The Kingdom and the Clout Of Ralph Reed

The Christian Coalition took it on the chin when President Bush lost his reelection bid; now the group wields unprecedented power at all levels of politics

RALPH REED may be one of the most powerful men in American politics, but he doesn't live close to the country's traditional center of power.

To find him, you must first drive south of Washington, D.C., for 3-1/2 hours, into the sleepy Navy town of Chesapeake, Va., squeezed between Virginia Beach and the Great Dismal Swamp. Then search out the industrial park on Sara Drive.

At one corner, double glass doors modestly announce ''Christian Coalition,'' the organization run by the youthful Mr. Reed since its inception in 1989. Inside lies a warren of offices and a mailing warehouse, its shelves filled with books, pamphlets, and videotapes with titles like ''Running and Winning as a Christian Conservative.''

This is the nerve center of the Christian right's most politically potent organization. With a reported membership of 1.7 million people, it has emerged as one of the most powerful grass-roots forces in American politics - and one of the most controversial.

Just a few years ago, it was considered little more than a fringe group of born-again conservatives concerned about abortion and school prayer. Today it is pushing a broad agenda that runs from taxes to prison reform. The group has direct pipelines into the power centers of Congress, most of the GOP presidential campaigns, and elective offices throughout the country from statehouses to school boards.

Such heady influence for such an obscurely located group. Just how Reed likes it.

''To be perfectly honest with you, I think it's one of the keys to our success,'' said Reed in an interview at the headquarters, originally placed there to be near founder Pat Robertson's other operations. ''We're outside of the beltway. We're 3-1/2 hours and 3,000 mental miles away from the nation's capital, and as a result, we have more of a grass-roots flavor.

''We go to Washington to fight battles. We don't live it; we don't breathe it; we don't sleep it; it doesn't define us,'' says Reed, adding that the coalition does have a fully staffed office in the city.

Today and tomorrow, however, the entire organization will be living and breathing Washington as it holds its ''Road to Victory'' conference - an extravaganza that may look more like a beauty pageant for GOP presidential hopefuls than a confab of Protestant evangelicals (and a few Catholics and Jews).

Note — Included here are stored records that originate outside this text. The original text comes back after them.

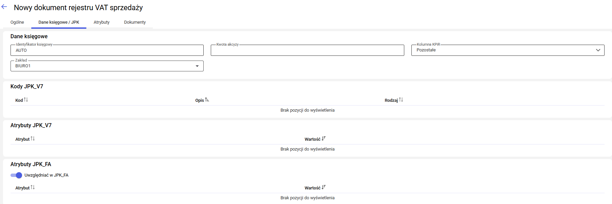Click sort icon next to Rodzaj header
This screenshot has width=612, height=204.
401,100
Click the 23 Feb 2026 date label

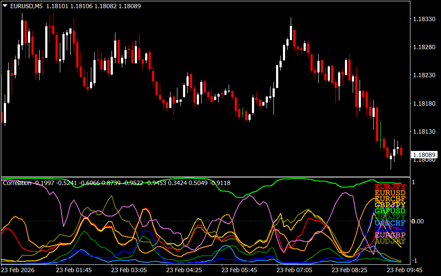18,270
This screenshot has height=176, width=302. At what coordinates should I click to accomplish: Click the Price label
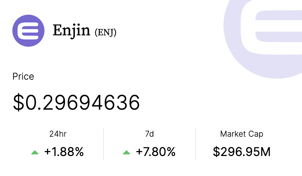tap(23, 76)
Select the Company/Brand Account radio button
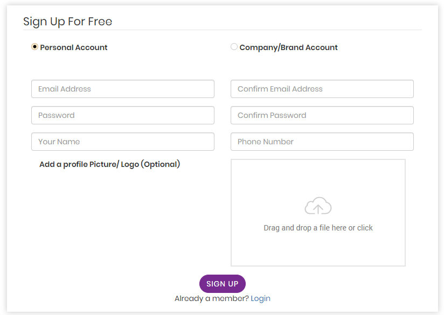Image resolution: width=444 pixels, height=315 pixels. (234, 47)
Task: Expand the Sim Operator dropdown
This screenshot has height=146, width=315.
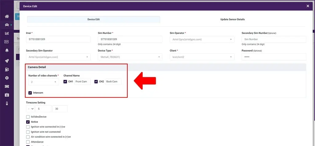Action: 202,39
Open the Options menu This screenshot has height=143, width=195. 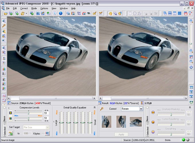coord(44,9)
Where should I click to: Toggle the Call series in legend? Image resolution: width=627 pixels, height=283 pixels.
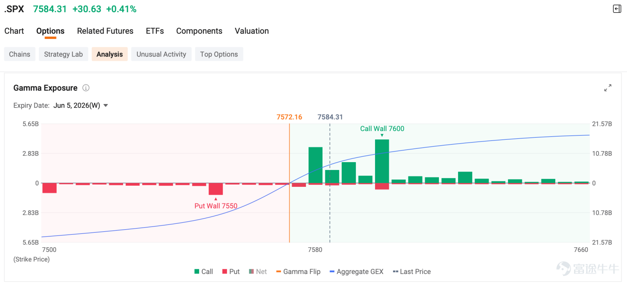pos(203,272)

The only Republican candidate definitely not coming to the show is Pennsylvania Sen. Arlen Specter, whose aggressively pro-abortion-rights stand puts him squarely at odds with social conservatives. But most, if not all, the others will be there. Six will address the faithful.

Reed should be flattered that in just six years he has built an organization that causes presidential candidates to genuflect. But he sees potential pitfalls in such heavy political involvement.

''I think that we as a movement have got to make sure that we don't fall into the trap that the labor unions did, that the feminists did, and that Jesse Jackson has on the left,'' says Reed.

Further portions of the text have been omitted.